Die stille Pandemie – Bund stellt Handlungsplan zur Bekämpfung antibiotikaresistenter Bakterien vor
Antibiotikaresistenzen entstehen durch unsachgemässe Nutzung.
Die Entdeckung von Antibiotika in den 1940er-Jahren ermöglichte erstmals die zielgerichtete und breitenwirksame Bekämpfung oft lebensbedrohlicher bakterieller Erkrankungen (wie z.B. Lungeninfektionen oder Hirnhautentzündungen). Im Rahmen der modernen Medizin werden unterschiedliche Klassen antibiotischer Wirkstoffe heutzutage sowohl für die Krankheitstherapie, als auch -prävention, eingesetzt. Aufgrund zu häufiger oder unsachgemässer Anwendung können Bakterien jedoch Resistenzen gegen die eingesetzten Antibiotika entwickeln, welche in der Folge ihre Wirksamkeit einbüssen. Besondere Gefahr geht dabei von solchen Mikroben aus, die erfolgreich eine Resistenz gegen gleich mehrere Antibiotikaklassen entwickeln.

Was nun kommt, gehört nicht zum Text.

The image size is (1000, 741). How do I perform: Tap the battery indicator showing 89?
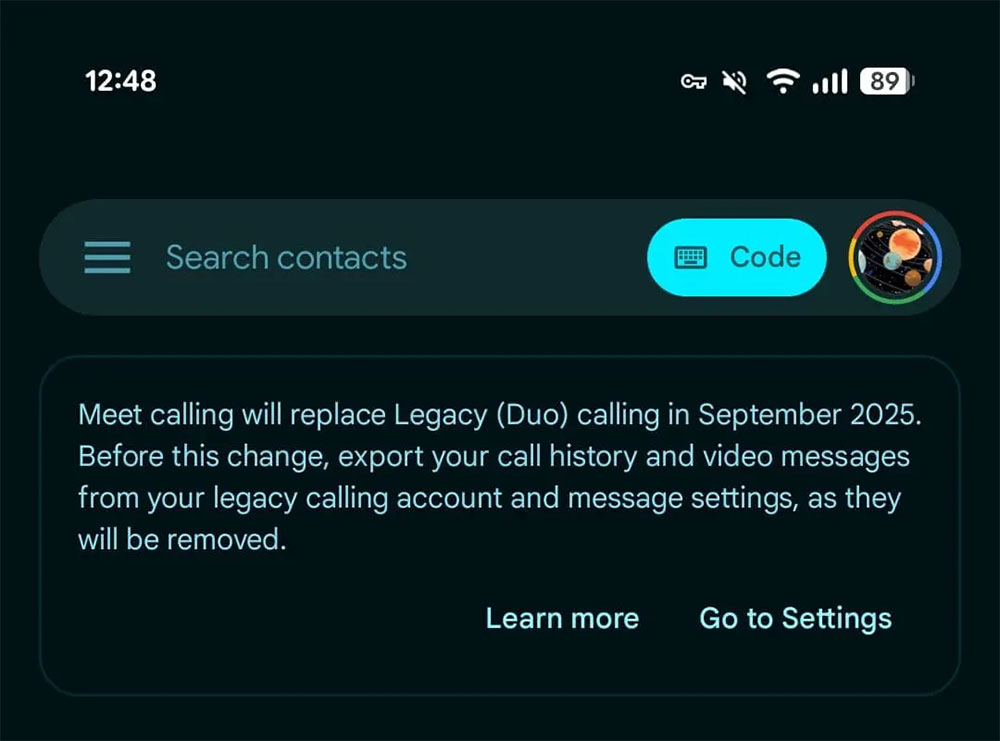886,81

Anhaltende Gefahr trotz rückläufiger Verwendung
Zwar zeigen aktuelle Daten einen Rückgang des Antibiotikaeinsatzes und eine Stabilisierung der Resistenzraten. Dennoch herrscht global gesehen grosser Handlungsbedarf: So sterben beispielsweise noch immer mehr Menschen an den Folgen einer Infektion mit antibiotikaresistenten Bakterien, als durch HIV oder Malaria. Unter dem Aktionsplan «StAR 2024-2027» definiert der Bund daher unterstützende Massnahmen zur weiteren Umsetzung der Bekämpfungsstrategie. Ein bisher unterschätzter Aspekt ist, dass resistente Mikroben unter gewissen Umständen beispielsweise auch zwischen Mensch und Tier übertragen werden können. Der Plan läuft daher unter dem sogenannten One-Health-Ansatz, der die Problematik in den gemeinsamen Kontext Mensch, Tier, Landwirtschaft und Umwelt stellt.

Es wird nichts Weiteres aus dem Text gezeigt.